§ Task details: Retype every entry below without altering anything.

(Dataset records)

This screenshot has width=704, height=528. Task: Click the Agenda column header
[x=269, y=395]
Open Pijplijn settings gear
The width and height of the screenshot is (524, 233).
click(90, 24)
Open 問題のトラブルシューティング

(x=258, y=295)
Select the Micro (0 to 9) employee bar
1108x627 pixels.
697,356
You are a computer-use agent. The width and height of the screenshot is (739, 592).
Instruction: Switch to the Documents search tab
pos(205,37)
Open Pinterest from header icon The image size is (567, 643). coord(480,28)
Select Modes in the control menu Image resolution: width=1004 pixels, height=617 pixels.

(End Dataset records)

§ Solved problem:
This screenshot has width=704, height=528. Task: Click the Agenda column header
[x=269, y=395]
Open Pijplijn settings gear
The width and height of the screenshot is (524, 233).
click(90, 24)
Open 問題のトラブルシューティング

(x=258, y=295)
Select the Micro (0 to 9) employee bar
1108x627 pixels.
697,356
You are a computer-use agent. The width and height of the screenshot is (739, 592).
Instruction: Switch to the Documents search tab
pos(205,37)
Open Pinterest from header icon The image size is (567, 643). coord(480,28)
Select Modes in the control menu Image resolution: width=1004 pixels, height=617 pixels.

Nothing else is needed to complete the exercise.